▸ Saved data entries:
=-=-=
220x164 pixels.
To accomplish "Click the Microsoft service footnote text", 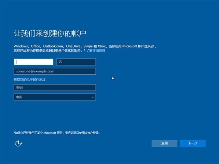I will tap(58, 133).
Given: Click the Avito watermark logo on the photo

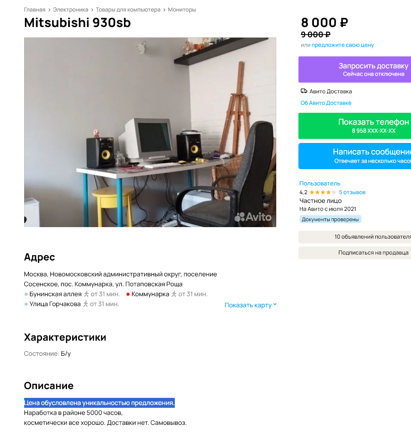Looking at the screenshot, I should pos(253,217).
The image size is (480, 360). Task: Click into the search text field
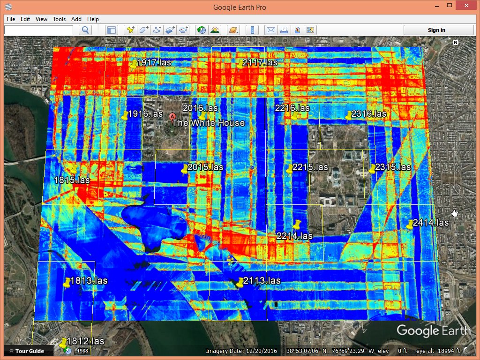tap(38, 30)
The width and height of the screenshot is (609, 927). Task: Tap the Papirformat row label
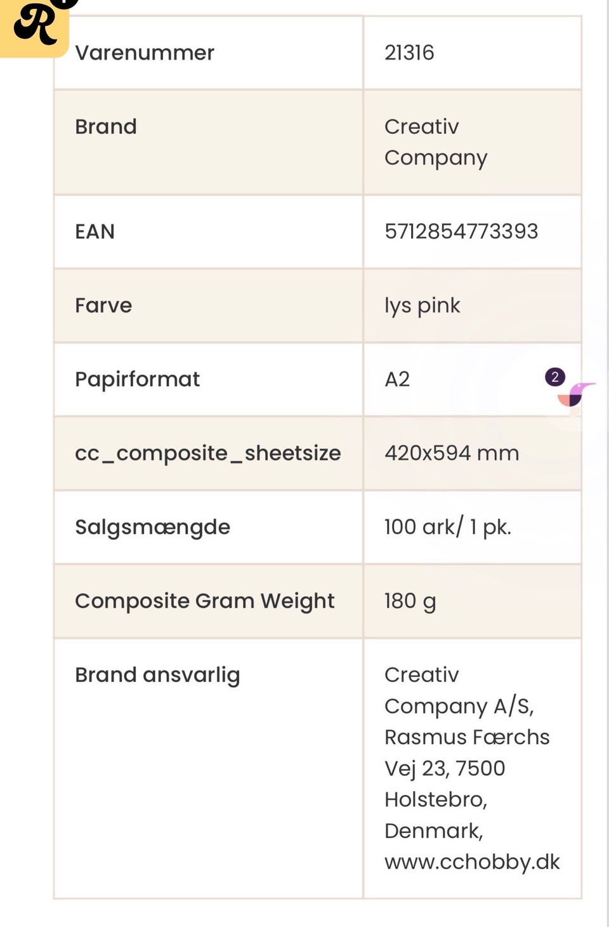coord(137,379)
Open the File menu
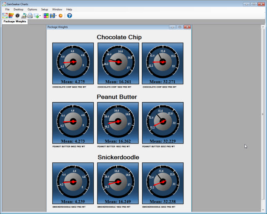Screen dimensions: 267x214 click(x=7, y=9)
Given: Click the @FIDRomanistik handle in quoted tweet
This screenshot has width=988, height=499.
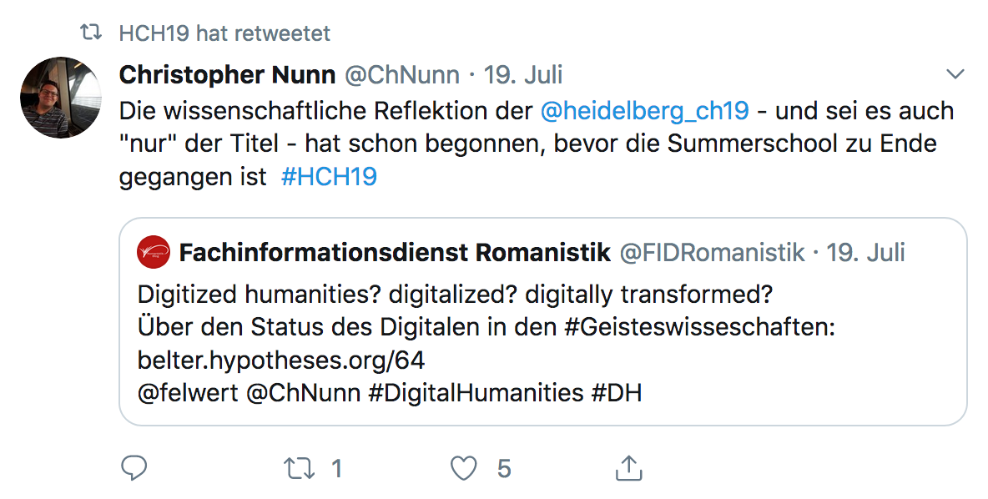Looking at the screenshot, I should coord(713,252).
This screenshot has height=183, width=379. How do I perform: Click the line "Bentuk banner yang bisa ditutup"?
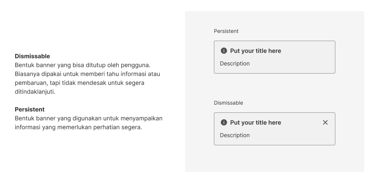tap(83, 65)
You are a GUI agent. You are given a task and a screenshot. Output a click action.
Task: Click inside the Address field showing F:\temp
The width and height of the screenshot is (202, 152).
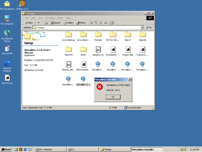(x=87, y=27)
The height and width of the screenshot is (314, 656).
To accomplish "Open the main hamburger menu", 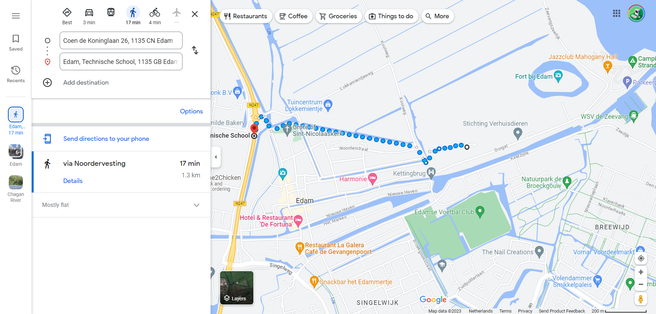I will (16, 16).
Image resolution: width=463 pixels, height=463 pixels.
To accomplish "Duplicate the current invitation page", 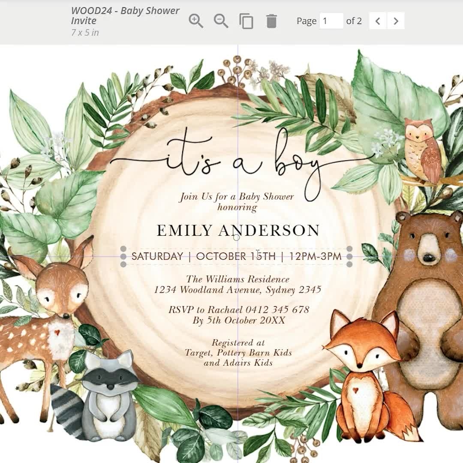I will click(247, 21).
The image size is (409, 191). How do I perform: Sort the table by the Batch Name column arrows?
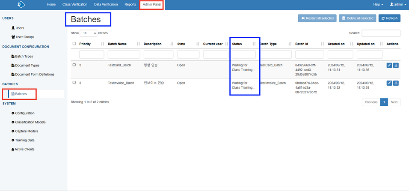click(x=138, y=44)
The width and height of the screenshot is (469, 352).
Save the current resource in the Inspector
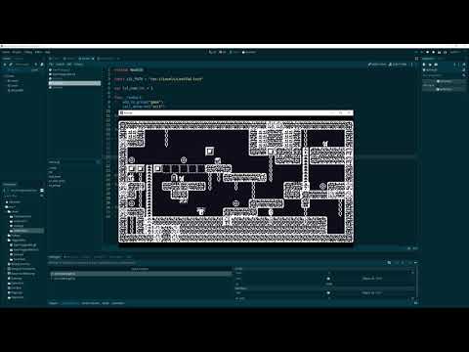436,65
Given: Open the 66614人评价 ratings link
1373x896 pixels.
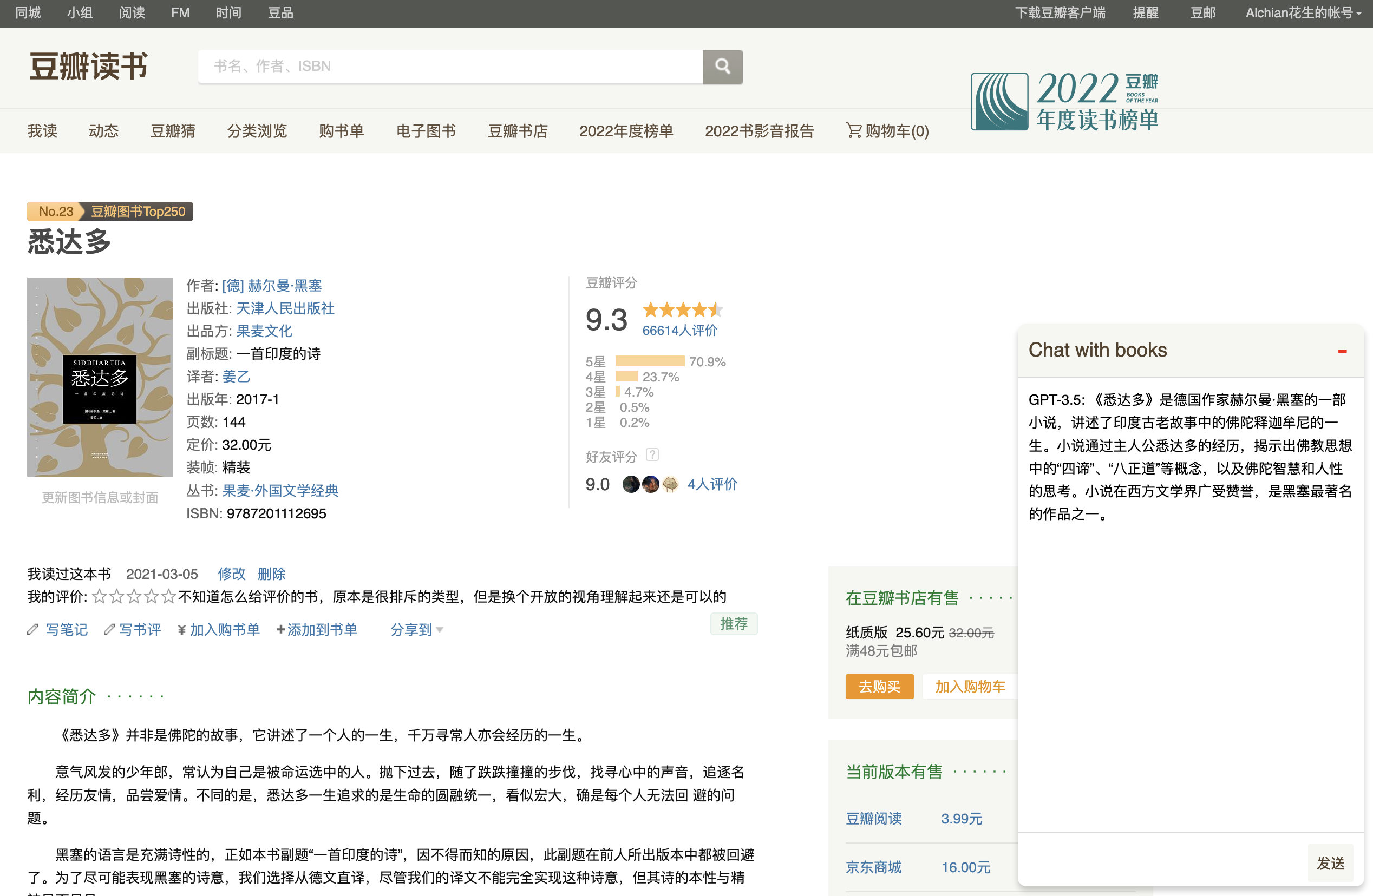Looking at the screenshot, I should click(680, 330).
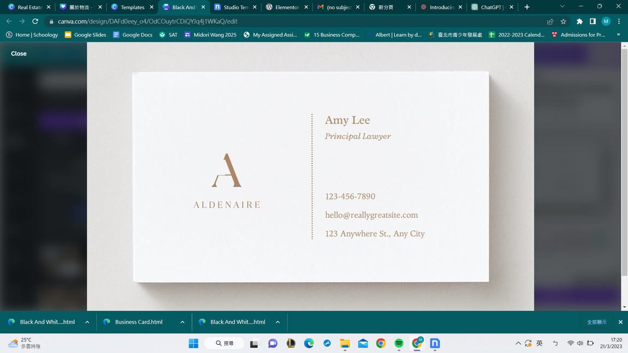
Task: Click the Close button on the preview
Action: [x=19, y=53]
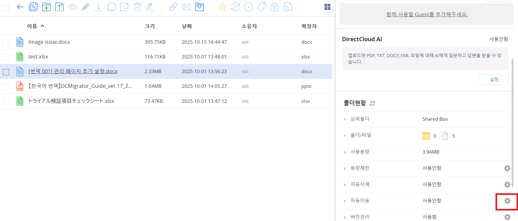This screenshot has width=518, height=221.
Task: Click the trash can delete icon
Action: [137, 7]
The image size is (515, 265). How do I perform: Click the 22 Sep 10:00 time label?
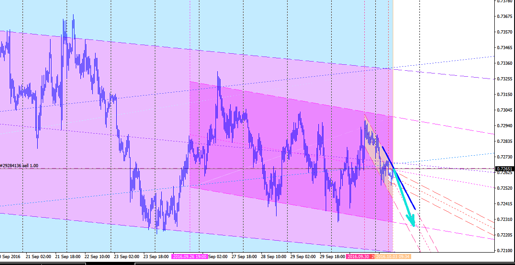(98, 256)
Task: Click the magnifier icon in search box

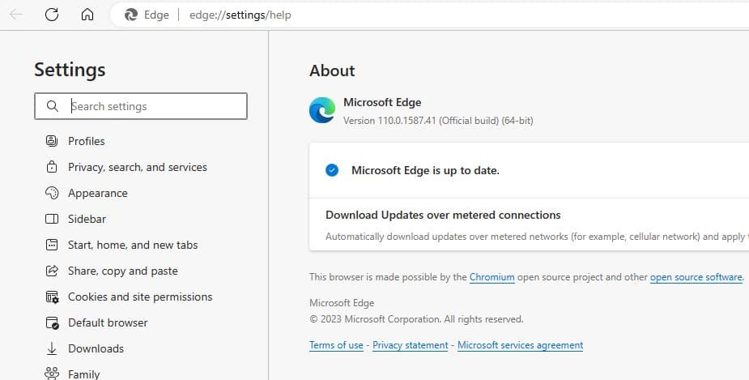Action: [53, 106]
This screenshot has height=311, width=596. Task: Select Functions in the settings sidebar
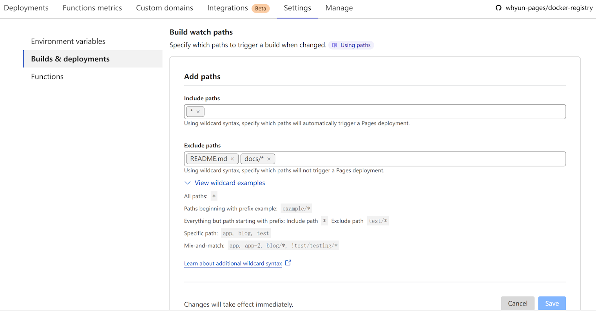47,76
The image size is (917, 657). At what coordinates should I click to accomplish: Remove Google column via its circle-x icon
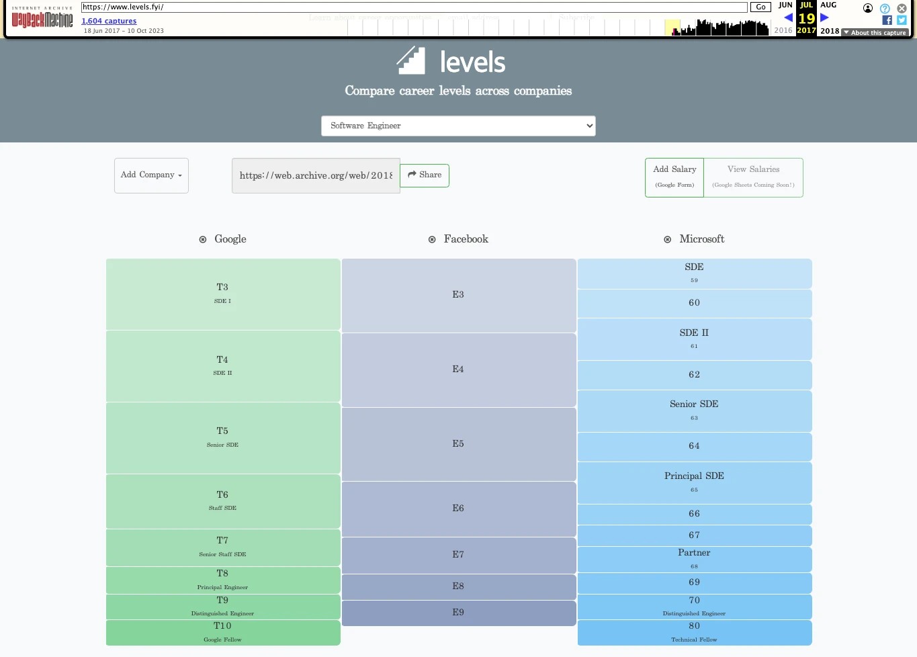click(203, 240)
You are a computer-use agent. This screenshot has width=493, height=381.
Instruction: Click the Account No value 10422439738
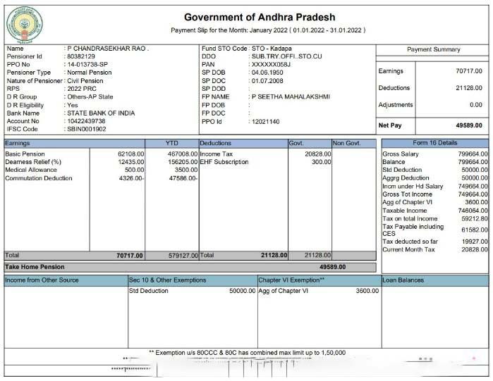tap(86, 121)
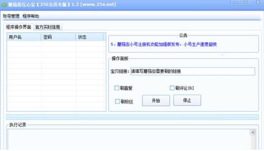Click the 宝贝链接 input field

[193, 71]
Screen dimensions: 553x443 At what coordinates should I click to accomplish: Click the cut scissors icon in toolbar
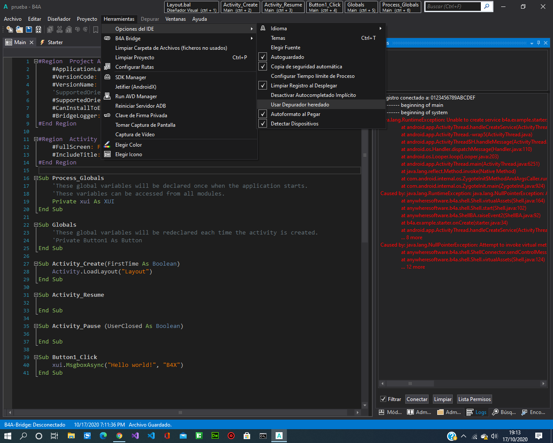(x=60, y=29)
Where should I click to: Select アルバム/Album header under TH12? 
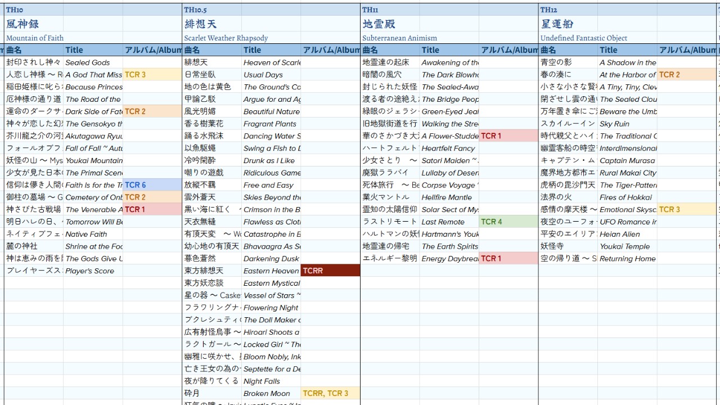[687, 50]
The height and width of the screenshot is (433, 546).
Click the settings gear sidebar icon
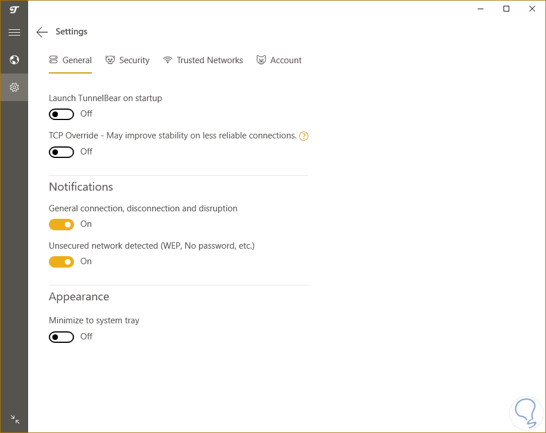coord(14,87)
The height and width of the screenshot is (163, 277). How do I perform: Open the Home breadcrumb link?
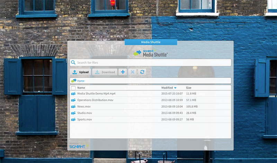(x=81, y=81)
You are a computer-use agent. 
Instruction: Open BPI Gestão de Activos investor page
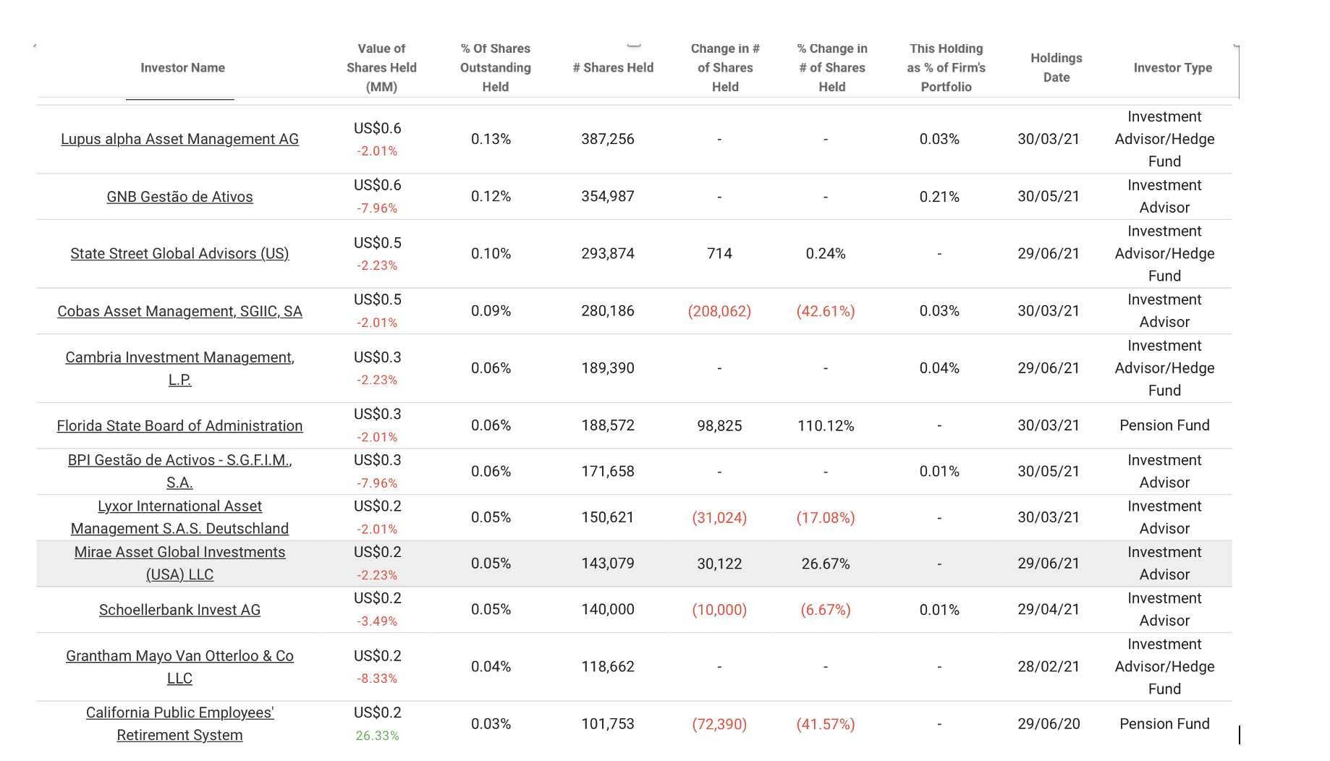pyautogui.click(x=179, y=460)
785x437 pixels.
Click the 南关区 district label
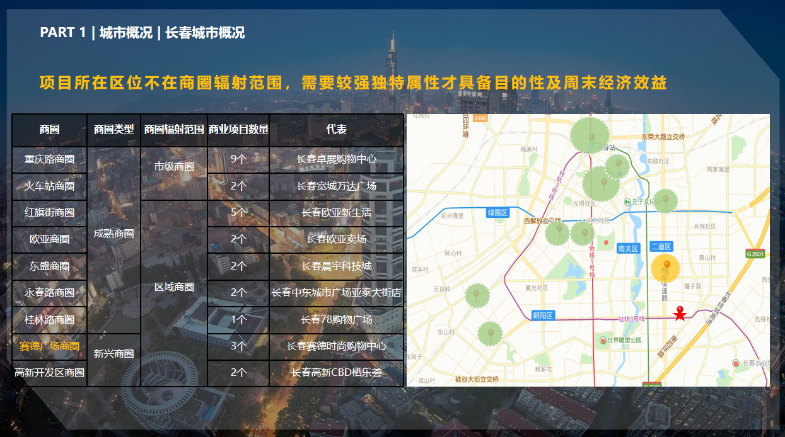pyautogui.click(x=628, y=248)
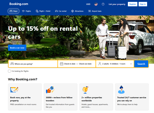
Task: Click the calendar icon in the date field
Action: pyautogui.click(x=62, y=64)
=-=-=
▸ CHALLENGE:
Copy the records verbatim from the line with "The height and width of the screenshot is (163, 277)." to the line with "pyautogui.click(x=179, y=460)", including both of those lines, and leave the pictures out.

▸ EXERCISE RESULT:
The height and width of the screenshot is (163, 277). How do I perform: Open the Home breadcrumb link?
(x=81, y=81)
You are a computer-use agent. 
Instruction: Open BPI Gestão de Activos investor page
pyautogui.click(x=179, y=460)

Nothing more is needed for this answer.